I often run into the problem of having to compare two lists in Excel, to see what items are in the list to look for that can’t be found in the list to look in.
So when I saw Dick Kusleika’s post on Daily Dose of Excel I thought it was time I got my act together and worked out the best way of tackling this problem.
I decided to write a VBA UDF called IsInList2 that called 6 methods:
- Sorting the the LookIn list and using Binary Search to compare the items in the LookFor list
- Using linear search of the LookIn list for each item in the LookFor list
- Create a Collection containing the LookIn list and check it for each item in the LookFor list
- Create a Dictionary containing the LookIn list and check it for each item in the LookIn list
- Use an already sorted LookIn List and Binary Search
- Look for partial matches using InStr
Overview of the IsInList 2 UDF
The IsInList2 UDF is written as an array function returning an array of True/False.

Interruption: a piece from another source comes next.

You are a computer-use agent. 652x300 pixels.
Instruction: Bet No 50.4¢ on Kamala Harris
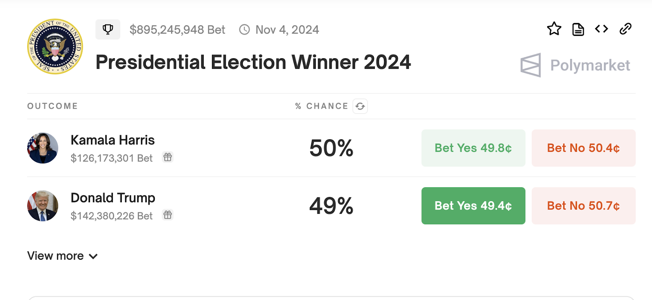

Its designed to be called as a multi-cell array function entered in the column next to the LookFor list, so that you can Filter for False to find all the items in the LookFor list that don’t exits in the LookIn list.
For simplicity the UDF is written assuming that both lists are Ranges with at least 2 items: so the first task is to get the values from the Ranges into variant arrays.
(I have ignored the optimisation of using MATCH directly on the Range).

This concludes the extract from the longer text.